Because (a) U.S. regulation has not amounted to an effective ban on most significant crypto activity, and (b) there has been no clear, large‑scale relocation of primary operations for a substantial share of major firms and startups, the prediction should be rated wrong.

politics
Nikki Haley will win the 2024 Republican Party presidential nomination (defeating Donald Trump, Ron DeSantis, and all other Republican primary contenders).
I think Nikki Haley's going to win the Republican nomination.View on YouTube
Explanation

Nikki Haley did not win the 2024 Republican Party presidential nomination. She suspended her campaign on March 6, 2024, after heavy Super Tuesday losses, leaving Donald Trump as the last major Republican candidate for the nomination.(aljazeera.com)
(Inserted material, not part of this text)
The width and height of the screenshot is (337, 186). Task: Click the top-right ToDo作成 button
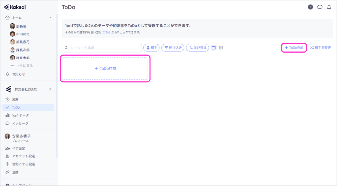[294, 48]
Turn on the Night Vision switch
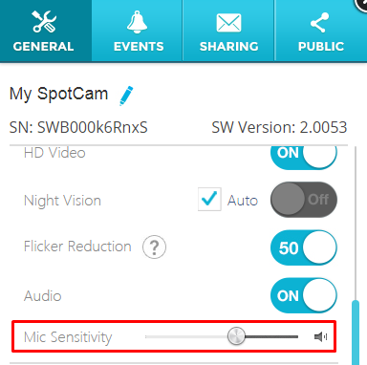The width and height of the screenshot is (367, 365). pos(304,200)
The GOP primary results show that although Haley won the District of Columbia and Vermont Republican primaries, Trump dominated the rest of the contests and secured the delegate majority.(en.wikipedia.org) Trump became the presumptive Republican nominee on March 12, 2024, when his delegate count passed the required threshold.(en.wikipedia.org)

Because the prediction was that Haley would win the Republican nomination—defeating Trump, DeSantis, and others—and the nomination instead went to Trump, the prediction is wrong.